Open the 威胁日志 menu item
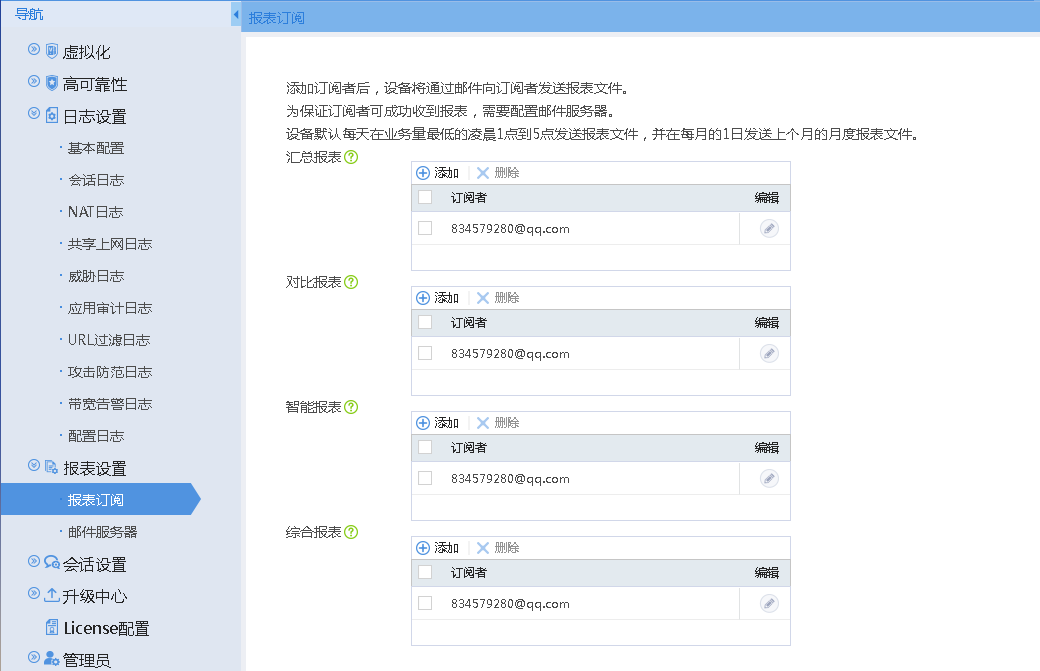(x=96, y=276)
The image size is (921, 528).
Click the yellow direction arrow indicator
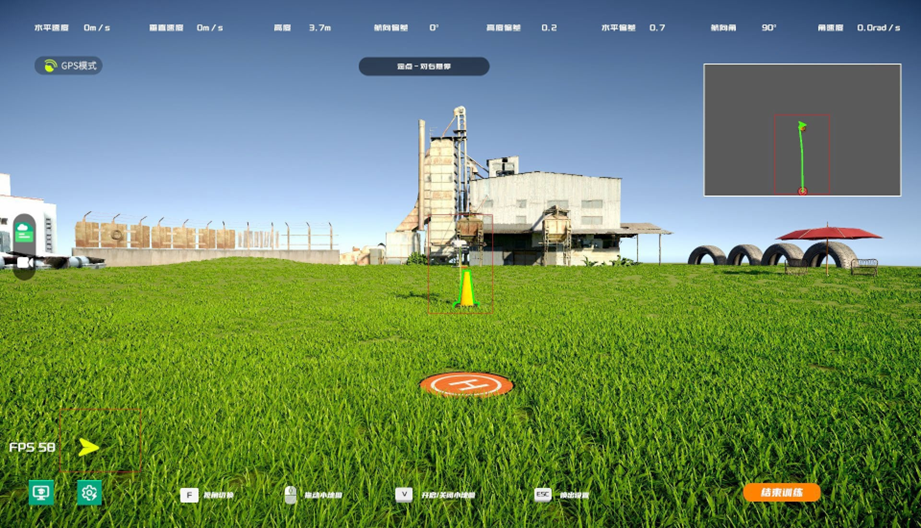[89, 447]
• • • • •
Task to complete: Copy the entries above word for word, leaving out the pictures.

Answer:
Open the 威胁日志 menu item
(x=96, y=276)
The image size is (921, 528).
Click the yellow direction arrow indicator
[89, 447]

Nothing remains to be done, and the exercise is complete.